What they are offering fans are painful ways to lose in the final minutes. And the loss of prominent starters to injuries foretells perhaps more gloom to come.
The clinching blow Sunday occurred when Odell Beckham Jr. had to be carted off the field, face in a towel, with a fracture to his left ankle with four minutes remaining in the fourth quarter. On the next play, the Chargers’ Melvin Ingram sacked Eli Manning, forced a fumble and recovered it on the 11-yard line to set up Los Angeles’s go-ahead touchdown.
A funereal silence enveloped MetLife Stadium, which had remained upbeat as the Giants (0-5) had threatened to pull away but never did. It was replaced, as the players left the field, by full-throated boos.
One might say these are distressing times for a typically confident fan base. It went through this before, in 2013, when a bumbling Giants team began 0-6. But the expectations were different this year, within and without the locker room.
There, the shock, anger, even humiliation poured forth, along with the confusion.
“This was a game we really needed,” cornerback Eli Apple said. “This was the one. To let it slip through our fingers is definitely heartbreaking.”
Credit Seth Wenig/Associated Press
The Giants tried going back to basics during practice last week, simplifying the calls, homing in on the fundamentals, even turning off the music that typically blares at points so that the players could better focus.
Reviewing film from previous games, the defensive coordinator Steve Spagnuolo let his players run the session, critiquing their own performances as they saw them on screen.
But there were events that fell beyond the control of the coaching staff, such as injuries. In 55 minutes, the Giants lost four of their top receivers: Sterling Shephard and Brandon Marshall (ankle injuries), Dwayne Harris (broken foot) and, of course, Beckham, who may need surgery.
On the team’s final drive, the Giants had to use three tight ends to fill the vacancies.
“Dwayne went down, Shep went down, Brandon went down, Odell went down,” offensive lineman Justin Pugh said. “It’s crazy. I’ve never seen that before.”
The rash of injuries added to the feeling of this being a rare, snakebitten year for one of the N.F.L.’s models of consistency. Asked if he could apply any lessons learned from that 2013 season, Manning shook his head.
“There’s not a secret formula to fix it,” Manning said. “Just got to play better.”
Last week, Beckham had made a passing reference to a defensive back for the Tampa Bay Buccaneers, who he said seemed to know what plays the Giants were running. The suggestion was that Coach Ben McAdoo, as the one who calls plays, was too predictable.
But the offense — which entered Sunday averaging 15 points per game, tied for 30th in the league — is only part of the Giants’ problem. The defense, which was second in the N.F.L. a season ago in points allowed, had surrendered more points and more yards than 24 other teams. Punter Brad Wing has had underwhelming kicks in consecutive weeks, and the kicker, Aldrick Rosas, missed a 43-yard field goal in the fourth quarter of the team’s loss to Tampa Bay.
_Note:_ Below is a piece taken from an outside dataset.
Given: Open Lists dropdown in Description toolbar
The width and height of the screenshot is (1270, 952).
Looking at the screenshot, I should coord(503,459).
In other words, there are a lot of problems.
“I think we showed a lot of fight out there,” McAdoo said. “But this is professional football. We’ve got to go to work and find a way to win.”
The predictability comment by Beckham could have stung McAdoo, a former offensive coordinator who was hailed as a scoring guru when he was hired. But last season, the Giants ran more than 90 percent of their plays with the same personnel grouping of three receivers, one running back and one tight end.
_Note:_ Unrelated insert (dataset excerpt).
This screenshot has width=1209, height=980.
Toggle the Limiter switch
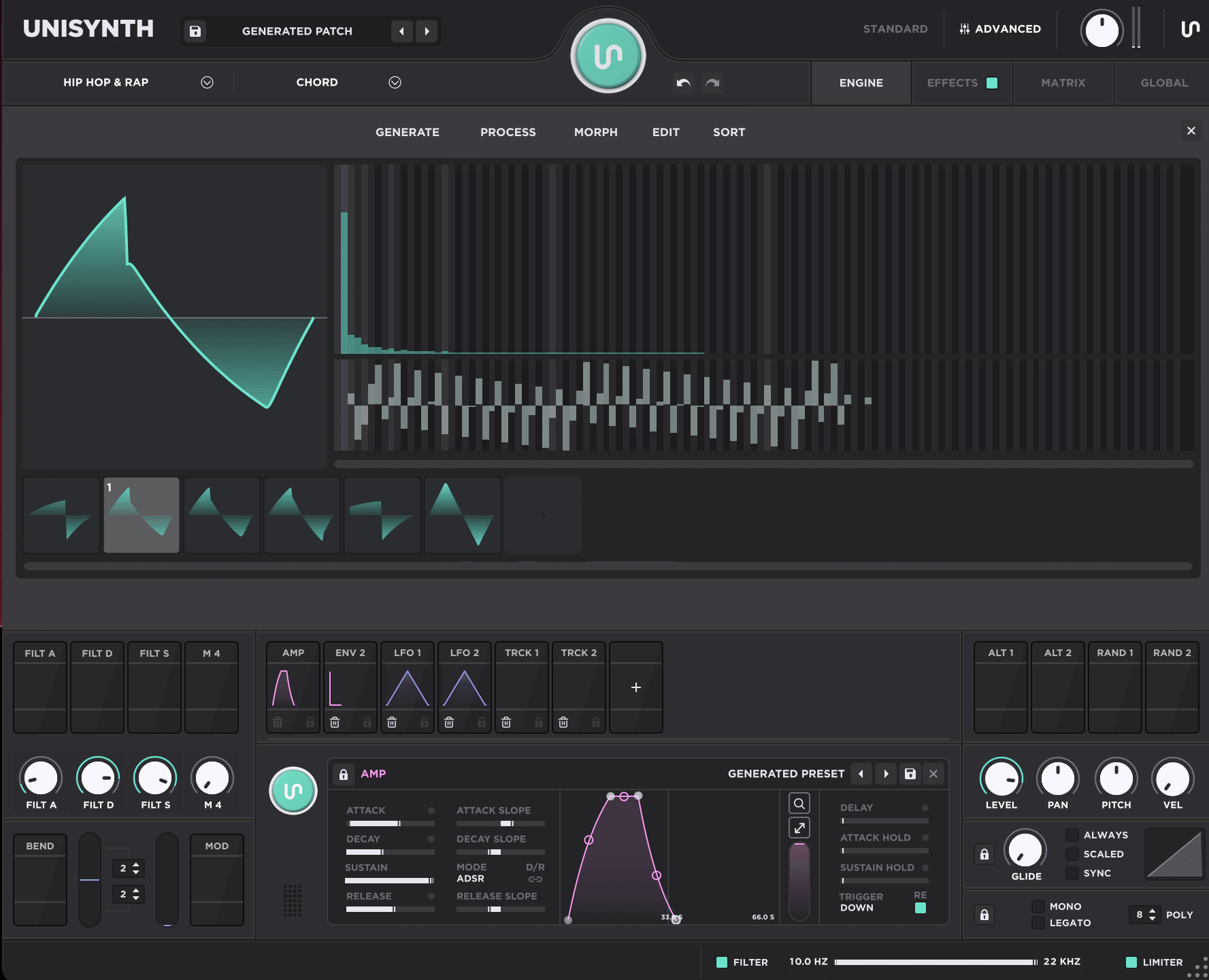(1131, 962)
Are defenses teeing up? The team continues to lean heavily on that grouping, while McAdoo deflected the Buccaneers’ taunts as a “nonissue.” Yet for a team that boasts one of the league’s most dynamic players in Beckham and recently invested $11 million in Marshall and a first-round pick in a tight end, Evan Engram, the lack of offensive results remained perplexing.
It has been a season with few answers for anything. The Giants thought they had a chance to be one of the teams competing for a Super Bowl. Now they are one of the three still without a win.